(Beginning of EXTRACTED ENTRIES)

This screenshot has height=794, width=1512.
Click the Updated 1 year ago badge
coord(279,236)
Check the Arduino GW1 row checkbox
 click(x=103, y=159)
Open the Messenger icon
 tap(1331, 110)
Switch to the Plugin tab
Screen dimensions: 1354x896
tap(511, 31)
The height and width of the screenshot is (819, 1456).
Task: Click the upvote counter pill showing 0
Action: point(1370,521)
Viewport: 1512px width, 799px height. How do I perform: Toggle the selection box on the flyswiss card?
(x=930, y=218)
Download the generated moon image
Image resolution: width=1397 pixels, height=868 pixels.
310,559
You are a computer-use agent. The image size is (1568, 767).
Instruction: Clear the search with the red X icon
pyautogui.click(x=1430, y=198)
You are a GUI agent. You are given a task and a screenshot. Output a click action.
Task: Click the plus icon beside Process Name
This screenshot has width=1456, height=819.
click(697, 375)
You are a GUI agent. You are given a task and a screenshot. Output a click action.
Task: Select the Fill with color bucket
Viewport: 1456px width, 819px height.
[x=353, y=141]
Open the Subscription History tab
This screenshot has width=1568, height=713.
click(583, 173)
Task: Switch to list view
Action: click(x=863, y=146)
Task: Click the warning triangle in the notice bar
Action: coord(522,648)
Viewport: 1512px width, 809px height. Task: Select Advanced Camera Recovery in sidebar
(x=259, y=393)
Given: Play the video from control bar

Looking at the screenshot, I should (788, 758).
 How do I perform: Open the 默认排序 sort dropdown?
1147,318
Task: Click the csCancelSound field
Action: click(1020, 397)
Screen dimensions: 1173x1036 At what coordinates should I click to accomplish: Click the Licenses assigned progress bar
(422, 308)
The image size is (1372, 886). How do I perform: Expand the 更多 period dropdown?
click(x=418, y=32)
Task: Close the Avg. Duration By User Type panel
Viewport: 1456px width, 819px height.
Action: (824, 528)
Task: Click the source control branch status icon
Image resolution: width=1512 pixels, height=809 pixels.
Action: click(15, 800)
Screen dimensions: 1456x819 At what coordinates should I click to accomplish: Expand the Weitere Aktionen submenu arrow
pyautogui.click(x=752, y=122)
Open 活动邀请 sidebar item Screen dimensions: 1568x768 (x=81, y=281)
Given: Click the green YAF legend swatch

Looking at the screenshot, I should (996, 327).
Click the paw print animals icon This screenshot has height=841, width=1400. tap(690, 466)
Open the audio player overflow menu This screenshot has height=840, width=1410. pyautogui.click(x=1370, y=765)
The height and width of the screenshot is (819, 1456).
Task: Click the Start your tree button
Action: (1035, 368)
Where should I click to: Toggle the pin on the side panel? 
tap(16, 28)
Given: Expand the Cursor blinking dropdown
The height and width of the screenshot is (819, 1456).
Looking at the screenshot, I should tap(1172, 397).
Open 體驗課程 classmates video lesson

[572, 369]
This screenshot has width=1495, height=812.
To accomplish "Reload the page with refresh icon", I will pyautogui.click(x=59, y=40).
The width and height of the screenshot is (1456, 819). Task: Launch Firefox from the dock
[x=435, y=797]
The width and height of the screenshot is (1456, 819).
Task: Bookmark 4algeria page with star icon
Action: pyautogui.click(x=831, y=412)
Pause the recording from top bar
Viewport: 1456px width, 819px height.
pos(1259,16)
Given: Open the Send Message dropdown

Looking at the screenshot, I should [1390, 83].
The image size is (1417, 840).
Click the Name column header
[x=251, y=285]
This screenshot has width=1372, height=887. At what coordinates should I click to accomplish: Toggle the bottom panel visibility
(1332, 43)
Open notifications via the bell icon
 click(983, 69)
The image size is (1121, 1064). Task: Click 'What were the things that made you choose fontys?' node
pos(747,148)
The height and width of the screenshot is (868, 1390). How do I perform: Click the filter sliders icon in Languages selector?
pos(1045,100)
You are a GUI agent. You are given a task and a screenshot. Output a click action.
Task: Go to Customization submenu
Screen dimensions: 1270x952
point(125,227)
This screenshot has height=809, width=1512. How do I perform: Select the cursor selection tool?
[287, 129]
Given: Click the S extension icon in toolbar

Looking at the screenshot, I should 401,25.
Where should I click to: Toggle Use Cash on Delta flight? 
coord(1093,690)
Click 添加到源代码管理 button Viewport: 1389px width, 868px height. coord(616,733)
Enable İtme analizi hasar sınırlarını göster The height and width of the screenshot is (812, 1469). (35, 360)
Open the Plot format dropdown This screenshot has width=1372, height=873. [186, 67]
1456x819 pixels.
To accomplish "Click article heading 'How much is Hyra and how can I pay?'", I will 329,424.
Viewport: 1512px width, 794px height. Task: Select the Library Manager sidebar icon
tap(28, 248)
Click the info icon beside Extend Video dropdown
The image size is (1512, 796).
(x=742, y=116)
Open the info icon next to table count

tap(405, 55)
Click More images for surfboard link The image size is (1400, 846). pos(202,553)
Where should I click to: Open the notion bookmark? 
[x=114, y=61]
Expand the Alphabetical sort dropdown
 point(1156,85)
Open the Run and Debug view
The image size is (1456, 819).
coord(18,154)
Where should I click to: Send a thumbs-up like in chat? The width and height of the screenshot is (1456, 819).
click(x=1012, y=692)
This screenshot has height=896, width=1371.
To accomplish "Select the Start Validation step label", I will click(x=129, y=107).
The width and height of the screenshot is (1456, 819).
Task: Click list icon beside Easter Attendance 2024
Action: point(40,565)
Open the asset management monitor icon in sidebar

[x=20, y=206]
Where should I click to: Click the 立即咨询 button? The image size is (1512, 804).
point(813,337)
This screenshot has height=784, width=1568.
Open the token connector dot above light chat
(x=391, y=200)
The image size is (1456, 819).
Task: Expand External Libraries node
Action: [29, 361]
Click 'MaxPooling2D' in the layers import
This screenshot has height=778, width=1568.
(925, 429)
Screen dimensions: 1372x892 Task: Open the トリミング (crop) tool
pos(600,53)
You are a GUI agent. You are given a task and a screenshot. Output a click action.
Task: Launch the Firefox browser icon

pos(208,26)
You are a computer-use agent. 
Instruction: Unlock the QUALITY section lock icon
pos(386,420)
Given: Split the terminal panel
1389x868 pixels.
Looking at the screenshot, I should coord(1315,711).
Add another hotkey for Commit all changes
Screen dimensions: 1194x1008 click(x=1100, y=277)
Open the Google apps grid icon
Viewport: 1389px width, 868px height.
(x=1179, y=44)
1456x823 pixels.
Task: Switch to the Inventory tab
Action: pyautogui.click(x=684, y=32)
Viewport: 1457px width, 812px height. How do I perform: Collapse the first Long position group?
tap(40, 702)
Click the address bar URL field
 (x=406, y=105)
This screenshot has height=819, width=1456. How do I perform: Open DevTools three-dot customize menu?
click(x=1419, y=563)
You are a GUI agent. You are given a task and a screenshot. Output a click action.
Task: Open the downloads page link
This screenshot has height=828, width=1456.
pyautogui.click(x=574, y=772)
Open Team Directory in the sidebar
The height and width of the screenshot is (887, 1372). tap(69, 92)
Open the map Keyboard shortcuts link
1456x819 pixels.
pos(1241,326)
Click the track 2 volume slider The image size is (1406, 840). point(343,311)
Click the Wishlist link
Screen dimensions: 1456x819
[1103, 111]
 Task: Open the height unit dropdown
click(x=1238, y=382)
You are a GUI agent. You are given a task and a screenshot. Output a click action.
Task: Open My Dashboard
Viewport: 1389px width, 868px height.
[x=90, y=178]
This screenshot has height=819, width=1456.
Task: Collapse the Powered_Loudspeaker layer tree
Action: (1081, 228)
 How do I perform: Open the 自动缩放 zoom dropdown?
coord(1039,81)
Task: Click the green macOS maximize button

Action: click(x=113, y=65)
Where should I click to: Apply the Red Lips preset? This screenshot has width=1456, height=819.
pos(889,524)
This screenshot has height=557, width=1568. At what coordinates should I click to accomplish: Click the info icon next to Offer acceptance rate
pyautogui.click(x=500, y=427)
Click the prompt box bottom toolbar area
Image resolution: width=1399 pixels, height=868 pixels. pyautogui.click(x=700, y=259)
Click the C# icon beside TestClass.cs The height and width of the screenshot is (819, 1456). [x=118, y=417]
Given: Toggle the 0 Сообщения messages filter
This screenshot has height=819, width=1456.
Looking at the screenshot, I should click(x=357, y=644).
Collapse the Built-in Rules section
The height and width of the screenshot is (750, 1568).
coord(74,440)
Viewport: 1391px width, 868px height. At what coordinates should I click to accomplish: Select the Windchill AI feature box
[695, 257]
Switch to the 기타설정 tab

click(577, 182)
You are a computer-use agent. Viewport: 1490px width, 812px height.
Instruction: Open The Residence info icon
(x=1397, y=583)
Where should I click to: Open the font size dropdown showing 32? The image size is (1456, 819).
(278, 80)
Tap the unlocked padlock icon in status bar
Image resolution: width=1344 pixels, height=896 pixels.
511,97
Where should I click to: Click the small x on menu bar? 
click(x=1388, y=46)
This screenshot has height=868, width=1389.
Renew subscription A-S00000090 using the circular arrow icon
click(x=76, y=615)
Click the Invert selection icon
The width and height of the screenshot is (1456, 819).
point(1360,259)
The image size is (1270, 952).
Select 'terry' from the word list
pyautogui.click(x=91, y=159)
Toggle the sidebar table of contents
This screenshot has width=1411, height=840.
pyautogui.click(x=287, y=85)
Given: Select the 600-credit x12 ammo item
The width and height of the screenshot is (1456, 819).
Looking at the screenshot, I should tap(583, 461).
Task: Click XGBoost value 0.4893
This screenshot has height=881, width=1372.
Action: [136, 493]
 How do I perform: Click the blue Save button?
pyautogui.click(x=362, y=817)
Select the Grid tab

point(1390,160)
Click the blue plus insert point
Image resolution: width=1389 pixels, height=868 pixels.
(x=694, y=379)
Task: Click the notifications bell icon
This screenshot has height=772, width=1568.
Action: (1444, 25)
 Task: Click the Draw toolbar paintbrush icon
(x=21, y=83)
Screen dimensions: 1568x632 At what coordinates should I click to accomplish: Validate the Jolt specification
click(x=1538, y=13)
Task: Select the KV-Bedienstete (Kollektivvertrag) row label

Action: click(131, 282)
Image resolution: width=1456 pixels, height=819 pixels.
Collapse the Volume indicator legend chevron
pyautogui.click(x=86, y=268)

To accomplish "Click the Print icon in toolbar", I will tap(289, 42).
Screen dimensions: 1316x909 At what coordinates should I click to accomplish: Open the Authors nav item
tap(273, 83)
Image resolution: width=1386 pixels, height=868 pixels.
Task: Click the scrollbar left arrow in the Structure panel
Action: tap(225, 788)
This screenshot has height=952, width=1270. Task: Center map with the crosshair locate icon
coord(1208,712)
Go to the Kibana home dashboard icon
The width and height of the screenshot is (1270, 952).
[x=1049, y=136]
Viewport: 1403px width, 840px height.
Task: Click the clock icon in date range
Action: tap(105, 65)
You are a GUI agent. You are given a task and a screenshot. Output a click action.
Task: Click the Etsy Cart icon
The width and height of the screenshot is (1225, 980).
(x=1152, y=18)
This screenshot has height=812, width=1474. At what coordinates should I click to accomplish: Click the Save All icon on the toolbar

(End of EXTRACTED ENTRIES)

Please give an exact copy of the lines above, beginning with the line containing "Viewport: 1512px width, 794px" and running through the line containing "Click More images", and of no other lines.

Viewport: 1512px width, 794px height. Task: Select the Library Manager sidebar icon
tap(28, 248)
Click the info icon beside Extend Video dropdown
The image size is (1512, 796).
(x=742, y=116)
Open the info icon next to table count

tap(405, 55)
Click More images for surfboard link The image size is (1400, 846). pos(202,553)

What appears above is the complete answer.